Put your jars, lids and rings in the dishwasher and run them through the rinse cycle. You want them warm when you put them in your canner.
Roast beef: Trim the fat. Cut into chunks.
Put into jars. 1/2 tsp. salt for pints, 1 tsp. salt for quarts.
Rinse the top of the jar before you put the lid and ring on.
Place jars into your canner. Fill halfway up the jars with warm water.
Put the lid on your canner and seal it. Turn burner on high. When you see steam start coming out of the top of the lid put 10 minutes on the clock.

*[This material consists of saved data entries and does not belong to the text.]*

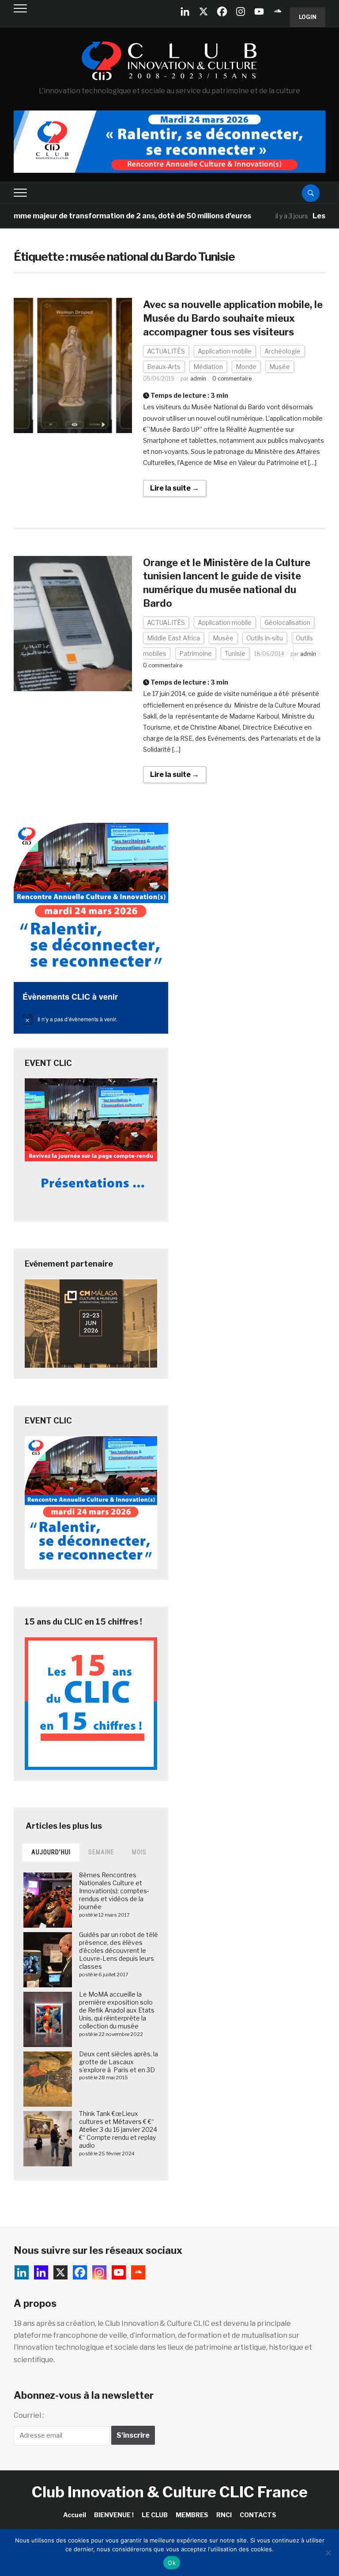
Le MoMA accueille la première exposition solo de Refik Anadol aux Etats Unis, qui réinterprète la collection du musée (116, 2010)
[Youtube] (259, 11)
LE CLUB (155, 2515)
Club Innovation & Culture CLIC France (170, 2492)
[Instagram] (240, 11)
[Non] (328, 2552)
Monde (246, 366)
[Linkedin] (41, 2272)
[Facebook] (222, 11)
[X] (203, 11)
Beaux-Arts (164, 366)
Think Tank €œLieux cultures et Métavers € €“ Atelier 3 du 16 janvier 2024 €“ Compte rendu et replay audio (118, 2130)
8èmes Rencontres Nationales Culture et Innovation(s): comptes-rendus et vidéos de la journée (114, 1891)
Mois (139, 1852)
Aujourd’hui (51, 1852)
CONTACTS (258, 2515)
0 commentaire (232, 378)
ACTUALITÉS (166, 351)
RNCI (224, 2515)
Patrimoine (195, 653)
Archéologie (282, 351)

When timer goes off place your 15 lb. weight on the lid. Wait until the weight starts “rocking.” (This takes forever.) When it starts rocking process your roast 75 minutes for pint jars and 90 minutes for quart jars. When the timer goes off turn your burner off.
Wait until the pressure gauge goes down on your canning lid. Do not open your canner until this valve goes down. Take your jars out with a canning jar grabber. (Is that what they are called, it sounds funny 🙂 Enjoy your canned roast in a pinch.
Ground Beef or Ground Turkey is canned and processed the exact same way. Two differences: You must brown it before you put it into your jars and fill your jars with water. 1/2 tsp salt for pints, 1 tsp for quarts. Just dump it on the top of the beef before you put your lid on.
Chicken is canned exactly like the roast. It goes in raw and you DO NOT fill it with water. It will cook in it’s own natural juices. You can use the chicken in SO many things. Enchiladas, casseroles, quesadillas, etc.
So pretty and you will feel SO accomplished!